ワクチンを接種したあと、アレルギーが再発することはあり得るのか。

再び松本教授に聞きました。
松本教授
「この女性のケースはワクチンが原因かは判断できませんが、アレルギーは過敏な状況であれば、通常は起きにくい弱い刺激でも起こることがあるので、このような事例もあり得るとは思います。ワクチンの成分と関係がない食べ物や薬のアレルギーがある人でも接種に支障はありませんが、わざわざリスクのあるような食べ物をワクチン接種の時期の近くに食べるのは控えたほうが望ましいと思います」
一方、新型コロナウイルスの研究者や患者の診療にあたる医師らと、ワクチンの効果や副反応などの最新情報を提供するインターネットのサイトの「CoV-Navi(こびナビ)」の運営にあたる木下喬弘医師は、こう指摘しています。
木下喬弘医師
「新型コロナワクチンの接種が原因で他のアレルギーが悪化するというメカニズムは知られていません。同じ食物を摂取してもアレルギーが出るときもあれば出ないときもあります。たまたまワクチンの後にアレルギーが出てしまった可能性もありそうですが、確実なことをいうのは難しいです」
そして、次のように説明しました。

木下医師らはアメリカのCDC=疾病対策センターの情報を元に
▽ワクチン接種が可能な人
▽注意が必要な人
▽接種してはいけない人
の3つに分類しています。
ワクチンを接種してはいけない人として
▽新型コロナウイルスの1回目のワクチン接種で、アナフィラキシーなど重いアレルギー反応が出た人、
また、▽新型コロナのワクチンに含まれるPEG=ポリエチレングリコールという物質で即時型のアレルギー反応があった人を挙げています。
また、注意が必要なのは
▽新型コロナウイルス以外のワクチンや注射薬で、即時性のアレルギー反応があった人と、
▽急性腎不全や急性肝炎など中等度から重度の急性期疾患のある人としています。

注意が必要な人は、接種するかどうかを事前に専門医に相談するほか、接種した場合でも、接種後30分間の経過観察が必要だとしています。
木下医師はこの女性は3つの分類でいう「注意が必要な人(黄色)」に当てはまるとしたうえで、今回の事例とワクチン接種について、こう強調しました。
木下医師
「いちばん大切なのは、今回のワクチンは卵などにアレルギーがある方に特別危険というわけではないことです。
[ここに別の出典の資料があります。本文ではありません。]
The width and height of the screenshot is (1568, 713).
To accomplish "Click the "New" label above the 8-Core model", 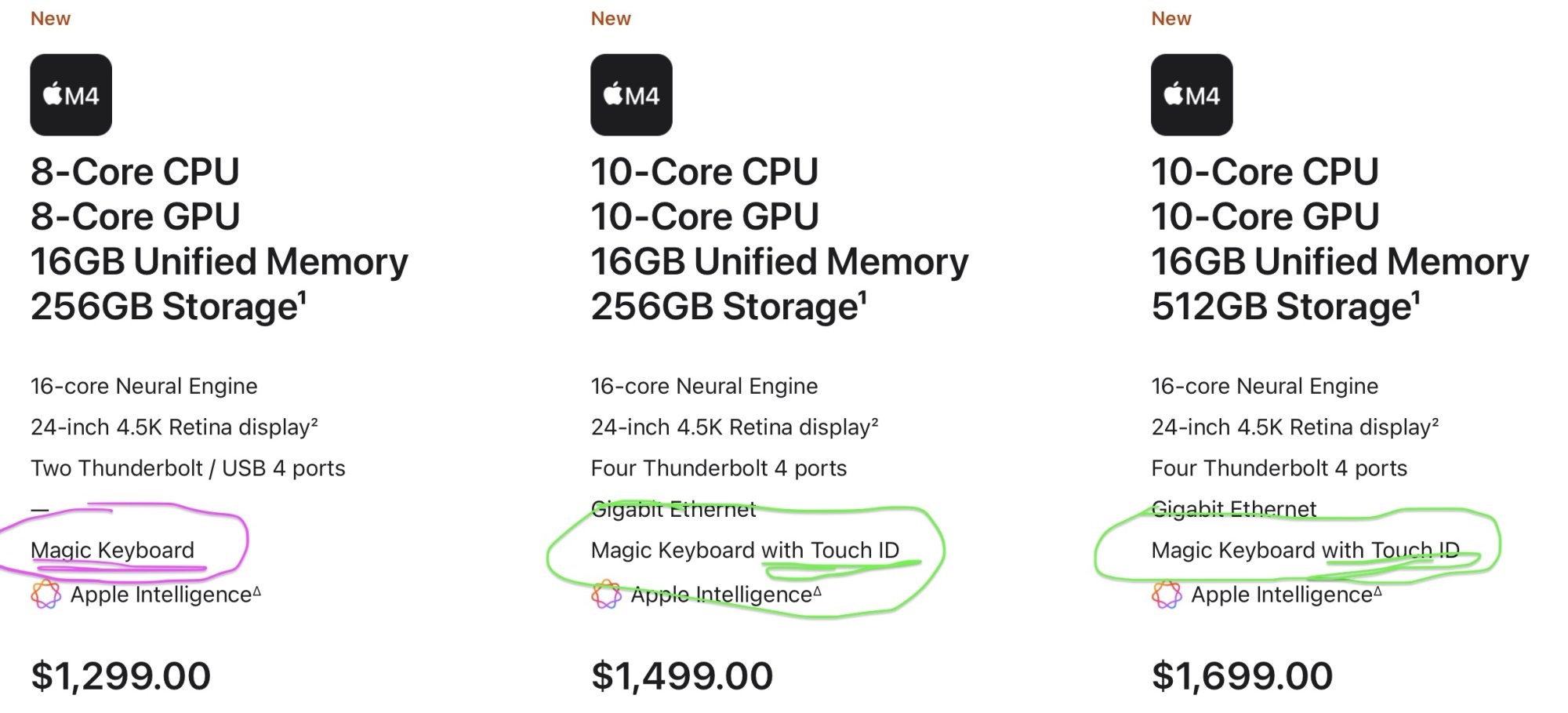I will 50,19.
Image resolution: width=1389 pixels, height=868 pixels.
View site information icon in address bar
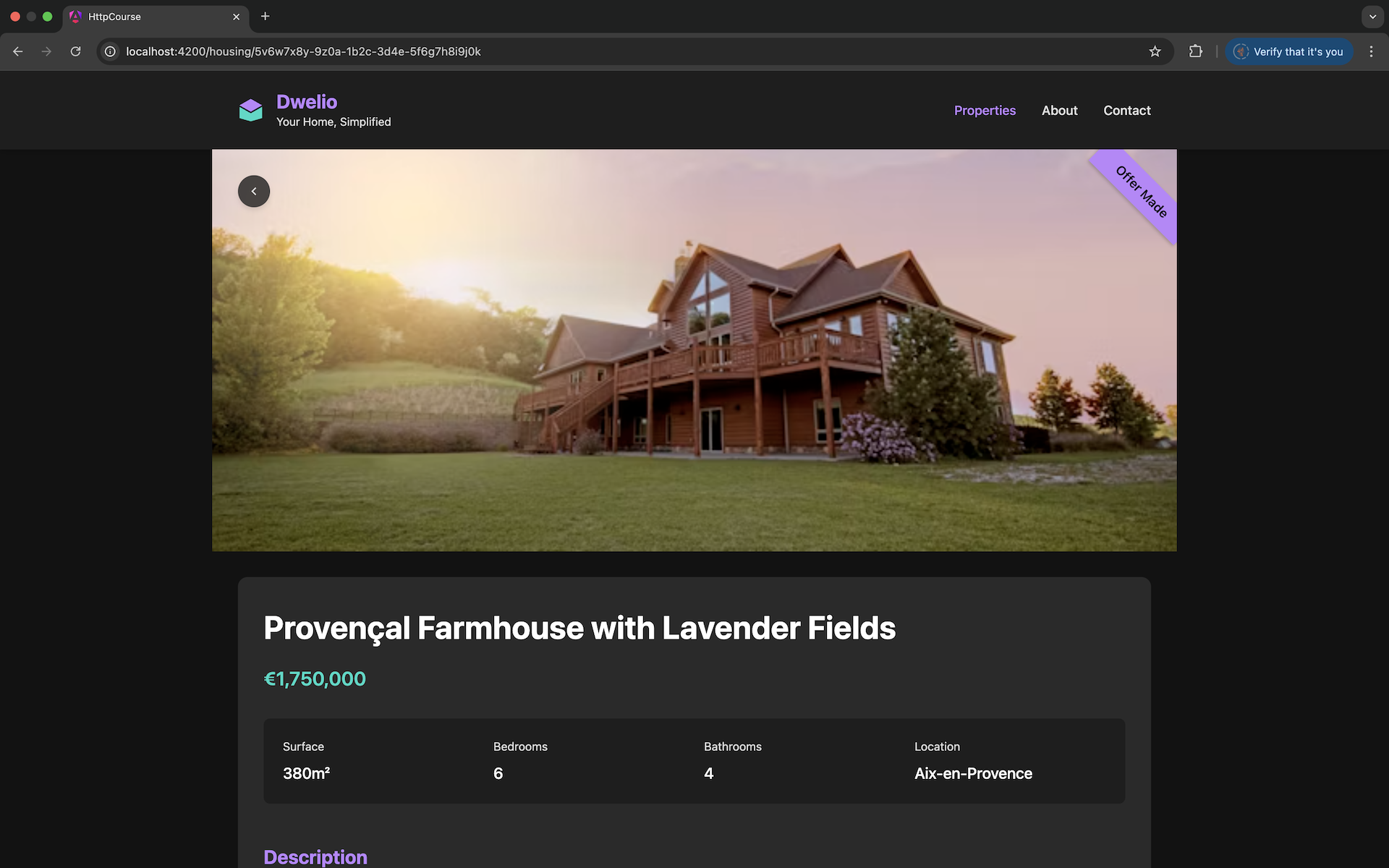point(110,51)
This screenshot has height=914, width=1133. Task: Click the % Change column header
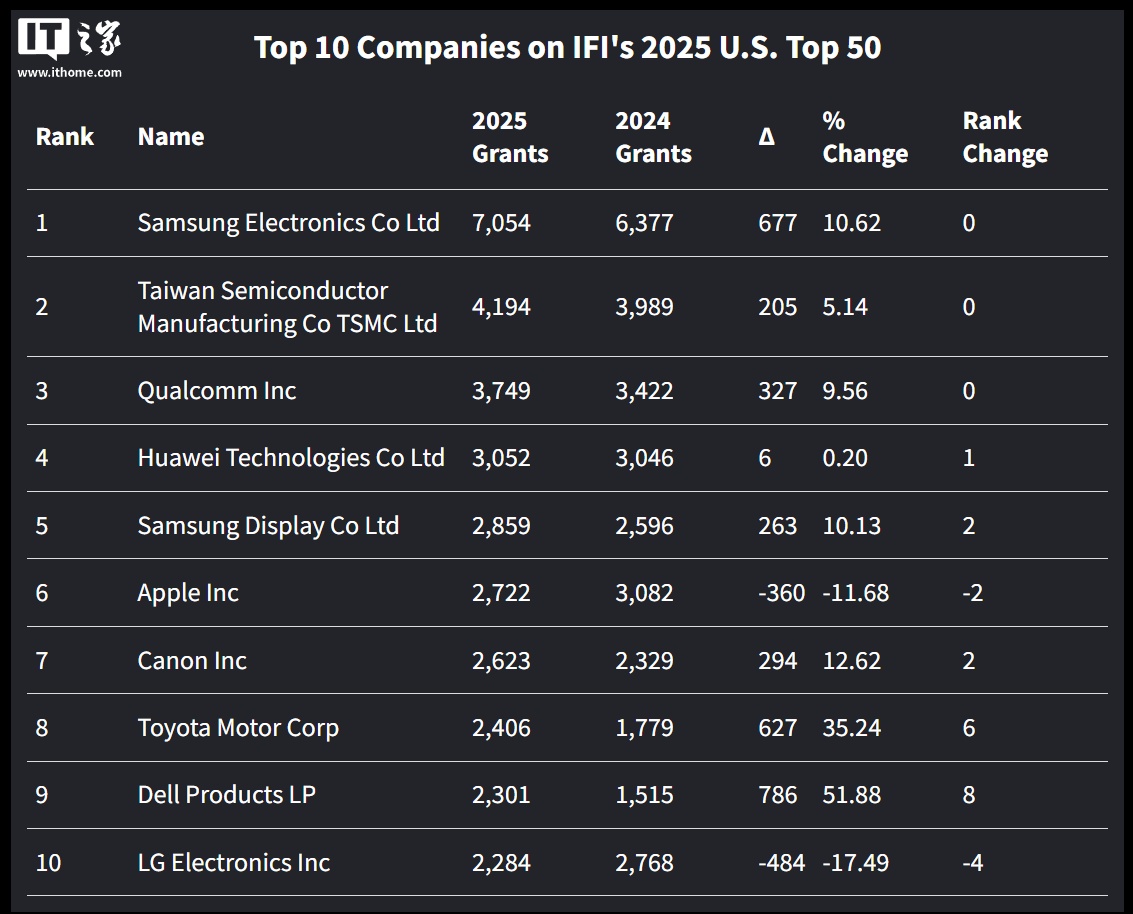[x=865, y=137]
たとえアナフィラキシーが起きたとしてもすぐに対応すればよくなるので心配な人は接種のあと、接種会場で30分ほど様子を見てほしいです」
「ワクチン接種について必要な情報は、メリットがデメリットを上回るかということです。接種のメリットはおよそ95%の発症を抑える効果が確認されていること。感染すると、重症化することもあるうえ、命を落とすこともありますが、ワクチンを打てば、その可能性を劇的に下げることができます。接種は圧倒的にメリットが大きいと思います」
本格的に始まった新型コロナウイルスのワクチン接種。

アレルギーがある人にとっては不安を感じるかもしれませんが、必要以上に恐れず、ワクチンの効果とリスクをよく理解したうえで、納得して接種を受けたいと思いました。